## Exercise requirements
From top to bottom, write out the listing exactly.

==== Extracted entries ====

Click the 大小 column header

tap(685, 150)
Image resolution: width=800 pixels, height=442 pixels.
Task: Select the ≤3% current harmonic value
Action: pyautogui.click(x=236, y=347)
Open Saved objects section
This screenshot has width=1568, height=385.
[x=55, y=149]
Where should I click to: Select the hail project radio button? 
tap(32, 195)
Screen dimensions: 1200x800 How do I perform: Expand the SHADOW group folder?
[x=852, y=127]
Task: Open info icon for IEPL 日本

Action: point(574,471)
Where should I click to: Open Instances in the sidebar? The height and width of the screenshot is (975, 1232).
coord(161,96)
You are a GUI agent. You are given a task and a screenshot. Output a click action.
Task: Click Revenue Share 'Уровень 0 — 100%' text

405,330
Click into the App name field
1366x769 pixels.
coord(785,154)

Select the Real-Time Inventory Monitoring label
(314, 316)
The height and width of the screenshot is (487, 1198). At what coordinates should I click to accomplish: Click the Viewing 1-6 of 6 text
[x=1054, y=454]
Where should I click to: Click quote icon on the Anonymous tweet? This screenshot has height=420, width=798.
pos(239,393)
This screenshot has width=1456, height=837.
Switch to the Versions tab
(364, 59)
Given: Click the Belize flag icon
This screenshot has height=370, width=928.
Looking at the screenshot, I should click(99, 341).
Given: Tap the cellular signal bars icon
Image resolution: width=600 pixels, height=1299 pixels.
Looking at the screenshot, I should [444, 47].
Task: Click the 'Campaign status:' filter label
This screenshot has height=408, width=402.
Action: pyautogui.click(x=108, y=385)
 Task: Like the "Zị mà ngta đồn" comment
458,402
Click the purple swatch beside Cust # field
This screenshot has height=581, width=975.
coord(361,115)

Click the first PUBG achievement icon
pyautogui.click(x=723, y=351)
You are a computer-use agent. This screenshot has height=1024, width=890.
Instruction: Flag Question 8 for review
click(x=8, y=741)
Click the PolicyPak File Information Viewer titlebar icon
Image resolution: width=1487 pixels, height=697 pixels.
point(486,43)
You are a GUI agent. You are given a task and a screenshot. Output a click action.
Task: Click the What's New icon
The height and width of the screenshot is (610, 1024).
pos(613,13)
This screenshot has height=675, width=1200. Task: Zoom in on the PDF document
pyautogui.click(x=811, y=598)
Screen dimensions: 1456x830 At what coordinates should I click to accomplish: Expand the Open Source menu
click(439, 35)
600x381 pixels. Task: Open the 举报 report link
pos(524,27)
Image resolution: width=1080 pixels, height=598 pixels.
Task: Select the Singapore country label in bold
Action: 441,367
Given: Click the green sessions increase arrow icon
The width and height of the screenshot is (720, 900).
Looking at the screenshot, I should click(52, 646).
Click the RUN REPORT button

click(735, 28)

====

## Output of the task
Click the 大小 column header

tap(685, 150)
Image resolution: width=800 pixels, height=442 pixels.
Task: Select the ≤3% current harmonic value
Action: pyautogui.click(x=236, y=347)
Open Saved objects section
This screenshot has width=1568, height=385.
[x=55, y=149]
Where should I click to: Select the hail project radio button? 
tap(32, 195)
Screen dimensions: 1200x800 How do I perform: Expand the SHADOW group folder?
[x=852, y=127]
Task: Open info icon for IEPL 日本

Action: point(574,471)
Where should I click to: Open Instances in the sidebar? The height and width of the screenshot is (975, 1232).
coord(161,96)
You are a GUI agent. You are given a task and a screenshot. Output a click action.
Task: Click Revenue Share 'Уровень 0 — 100%' text

405,330
Click into the App name field
1366x769 pixels.
coord(785,154)

Select the Real-Time Inventory Monitoring label
(314, 316)
The height and width of the screenshot is (487, 1198). At what coordinates should I click to accomplish: Click the Viewing 1-6 of 6 text
[x=1054, y=454]
Where should I click to: Click quote icon on the Anonymous tweet? This screenshot has height=420, width=798.
pos(239,393)
This screenshot has width=1456, height=837.
Switch to the Versions tab
(364, 59)
Given: Click the Belize flag icon
This screenshot has height=370, width=928.
Looking at the screenshot, I should click(99, 341).
Given: Tap the cellular signal bars icon
Image resolution: width=600 pixels, height=1299 pixels.
Looking at the screenshot, I should [444, 47].
Task: Click the 'Campaign status:' filter label
This screenshot has height=408, width=402.
Action: pyautogui.click(x=108, y=385)
 Task: Like the "Zị mà ngta đồn" comment
458,402
Click the purple swatch beside Cust # field
This screenshot has height=581, width=975.
coord(361,115)

Click the first PUBG achievement icon
pyautogui.click(x=723, y=351)
You are a computer-use agent. This screenshot has height=1024, width=890.
Instruction: Flag Question 8 for review
click(x=8, y=741)
Click the PolicyPak File Information Viewer titlebar icon
Image resolution: width=1487 pixels, height=697 pixels.
point(486,43)
You are a GUI agent. You are given a task and a screenshot. Output a click action.
Task: Click the What's New icon
The height and width of the screenshot is (610, 1024).
pos(613,13)
This screenshot has height=675, width=1200. Task: Zoom in on the PDF document
pyautogui.click(x=811, y=598)
Screen dimensions: 1456x830 At what coordinates should I click to accomplish: Expand the Open Source menu
click(439, 35)
600x381 pixels. Task: Open the 举报 report link
pos(524,27)
Image resolution: width=1080 pixels, height=598 pixels.
Task: Select the Singapore country label in bold
Action: 441,367
Given: Click the green sessions increase arrow icon
The width and height of the screenshot is (720, 900).
Looking at the screenshot, I should click(52, 646).
Click the RUN REPORT button

click(735, 28)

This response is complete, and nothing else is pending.